Retype the lines from the one containing "You are a computer-use" through the last line below, inclusive. Omit the pictures.

• **INPUT FOR THIS TASK**:
-=-=-=-=-

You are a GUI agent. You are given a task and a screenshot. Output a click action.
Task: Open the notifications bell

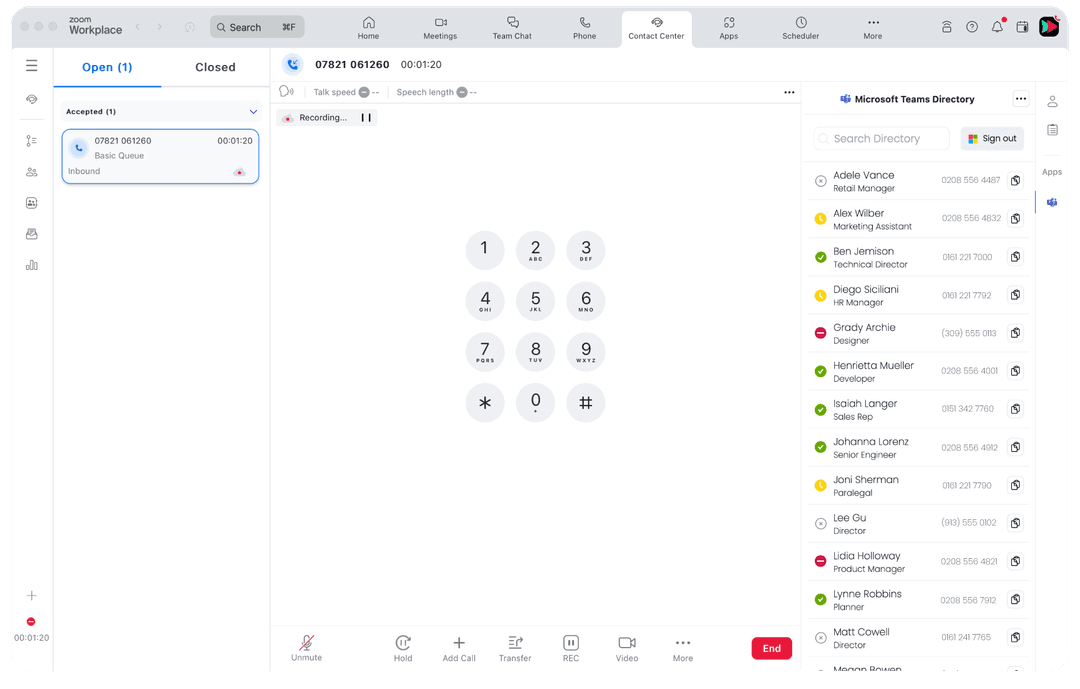pyautogui.click(x=997, y=27)
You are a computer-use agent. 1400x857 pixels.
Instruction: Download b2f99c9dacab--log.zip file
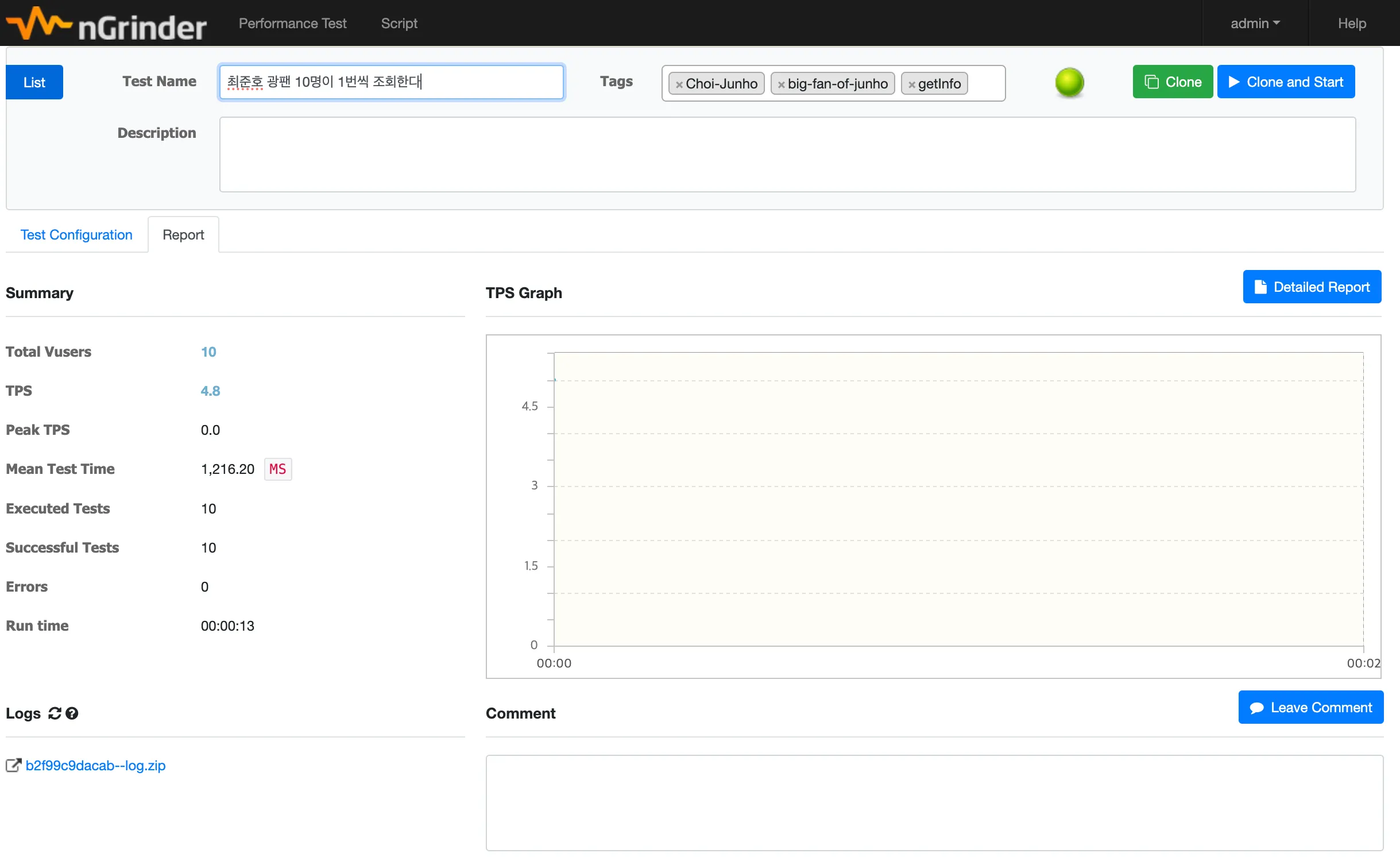95,766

-=-=-=-=-

• **EXPECTED OUTPUT**:
You are a computer-use agent. 1400x857 pixels.
Instruction: Download b2f99c9dacab--log.zip file
95,766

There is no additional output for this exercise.